I've attempted to start creating this data base by joining the last 2 days data together. Which has worked nicely so far.
import pandas as pd
win_1 = pd.read_csv('dwbfpricesukwin17092018.csv')
win_2 = pd.read_csv('dwbfpricesukwin16092018.csv')
place_1 = pd.read_csv('dwbfpricesukplace17092018.csv')
place_2 = pd.read_csv('dwbfpricesukplace16092018.csv')
win_data = win_1.append(win_2)
place_data = place_1.append(place_2)
place_data.rename(columns={'WIN_LOSE': 'WIN_LOSE_PLC', 'BSP': 'BSP_PLC'}, inplace=True)
total_data = win_data.merge(place_data[['WIN_LOSE_PLC', 'BSP_PLC', 'SELECTION_NAME']], on='SELECTION_NAME', how='outer')
total_data[['EVENT_DT', 'SELECTION_NAME', 'WIN_LOSE', 'BSP', 'WIN_LOSE_PLC', 'BSP_PLC']].to_csv('data.csv')
However I want to create a data base for the whole year.
I was thinking of creating two variables, start and end date and looping thru them, getting the loop to change the date in the csv file.

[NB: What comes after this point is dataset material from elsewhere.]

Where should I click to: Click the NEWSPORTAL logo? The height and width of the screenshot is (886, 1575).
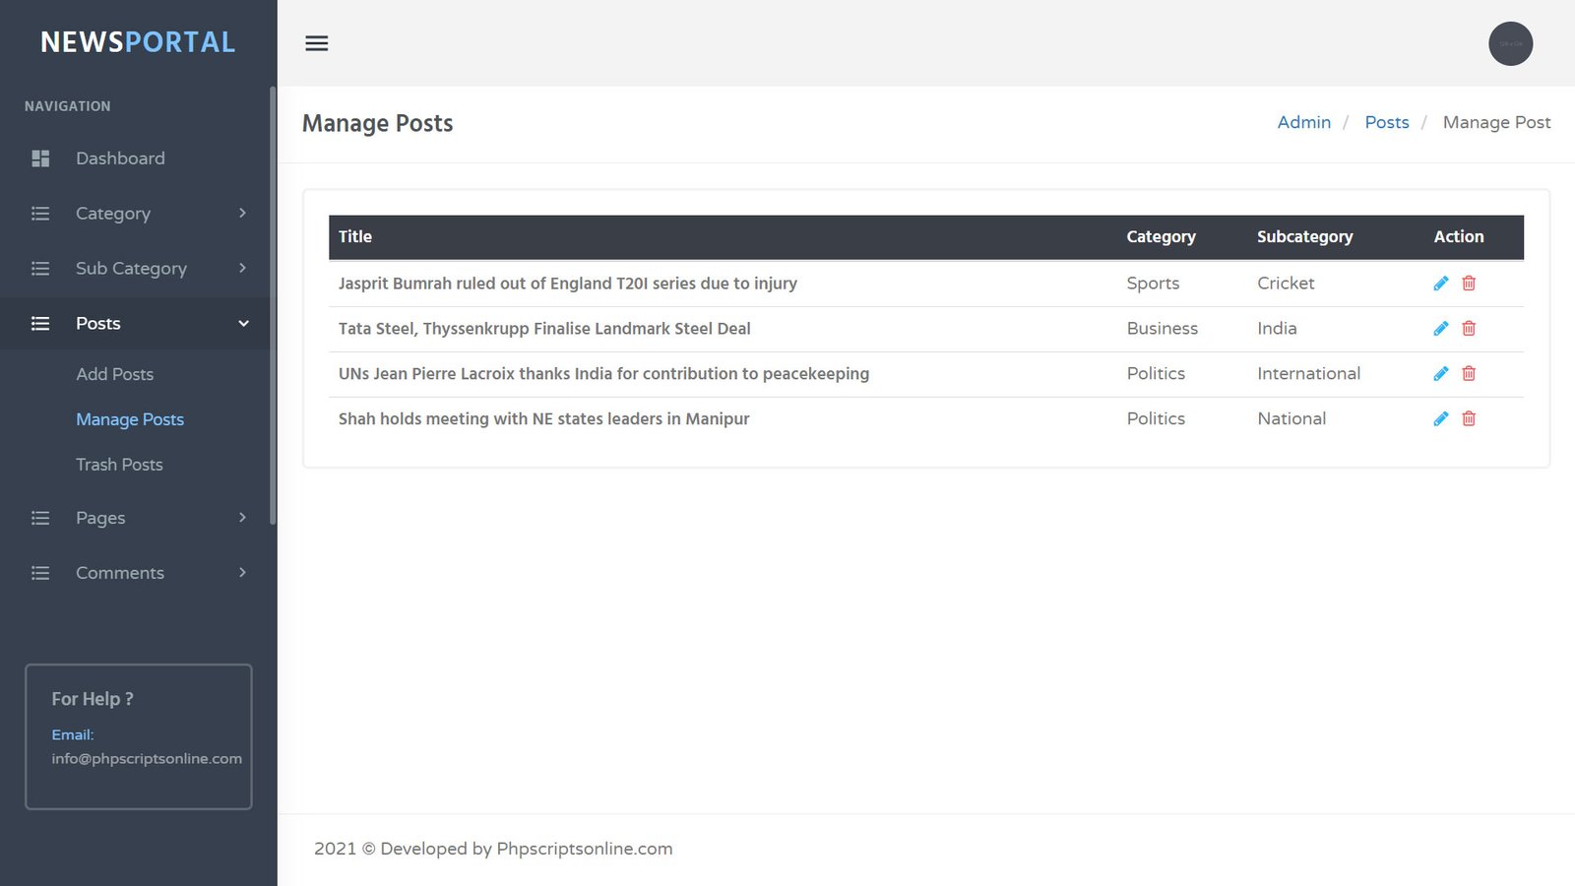pos(138,42)
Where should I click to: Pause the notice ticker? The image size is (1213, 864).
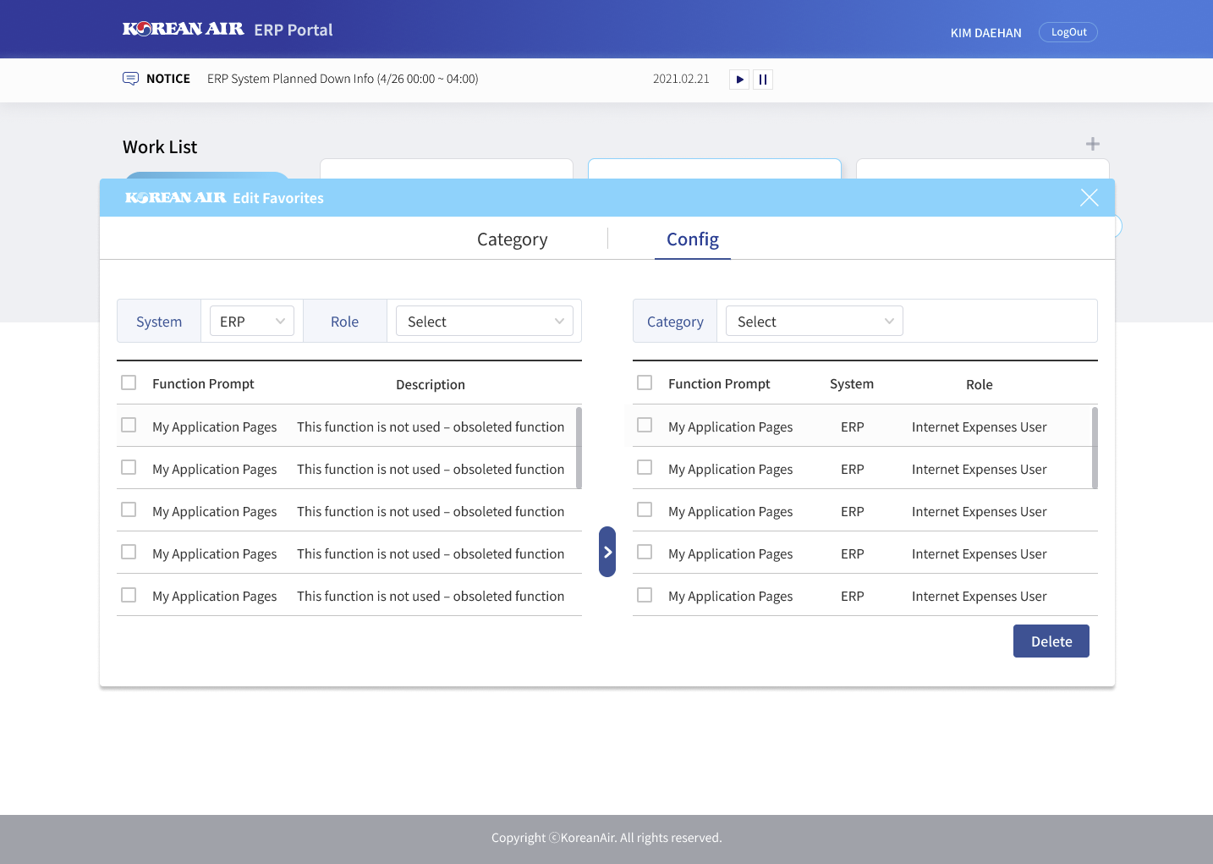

But I kind of don't really know where to start.
start_date = '01012018'
end_date = '17092018'
How can I get the loop to know those two numbers are dates, and to go thru them 1 day at a time?
Also am I right to use .append here? I wanted to use join or merge but it would just create new columns instead of sending the new data to the bottom of the data base.

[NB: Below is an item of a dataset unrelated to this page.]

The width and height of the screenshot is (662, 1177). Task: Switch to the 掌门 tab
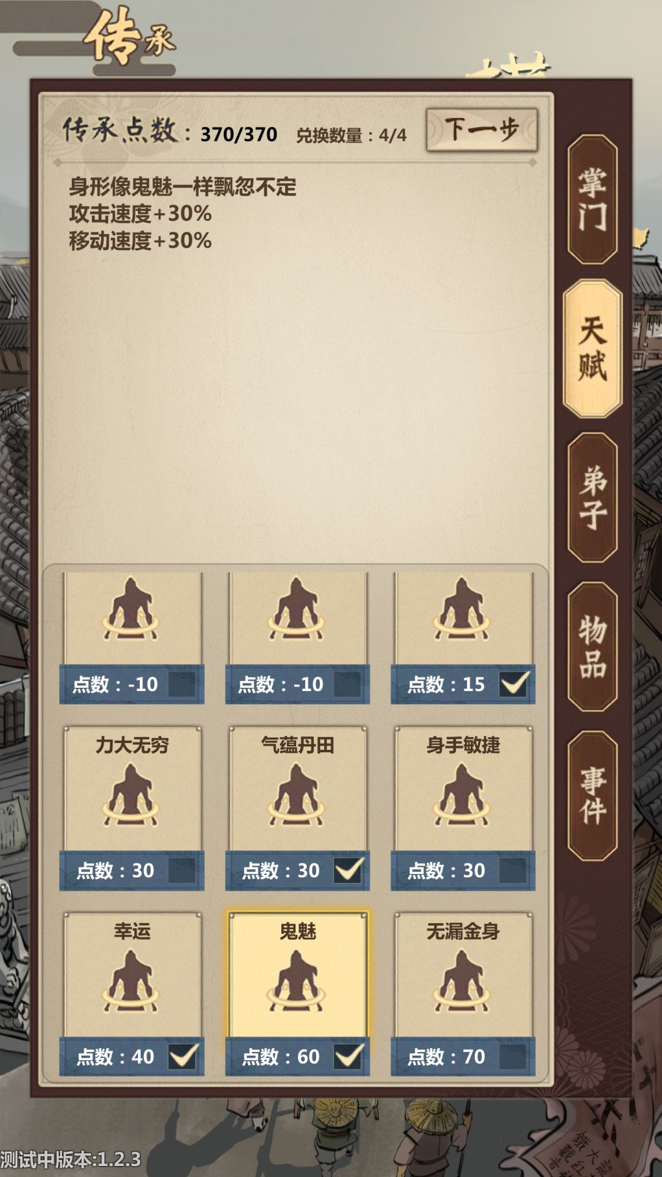[592, 200]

I hope I've explained myself enough, thanks in advance for any help.
Upvotes: 0
Views: 38
Reputation: 18647
You could use Pandas.date_range
with list comprehension.
Something like this:
win_template = 'dwbfpricesukwin{}.csv'
place_template = 'dwbfpricesukwin{}.csv'
start_date = '2018-01-01'
end_date = '2018-09-17'
dates = pd.date_range(start=start_date, end=end_date, freq='D')
win_files = [win_template.format(x.strftime('%d%m%Y')) for x in dates]
place_files = [place_template.format(x.strftime('%d%m%Y')) for x in dates]
Then continuing with list comprehensions, create your DataFrames using Pandas.concat
:
df_win = pd.concat([pd.read_csv(win) for win in win_files])
df_place = pd.concat([pd.read_csv(place) for place in place_files])
Upvotes: 2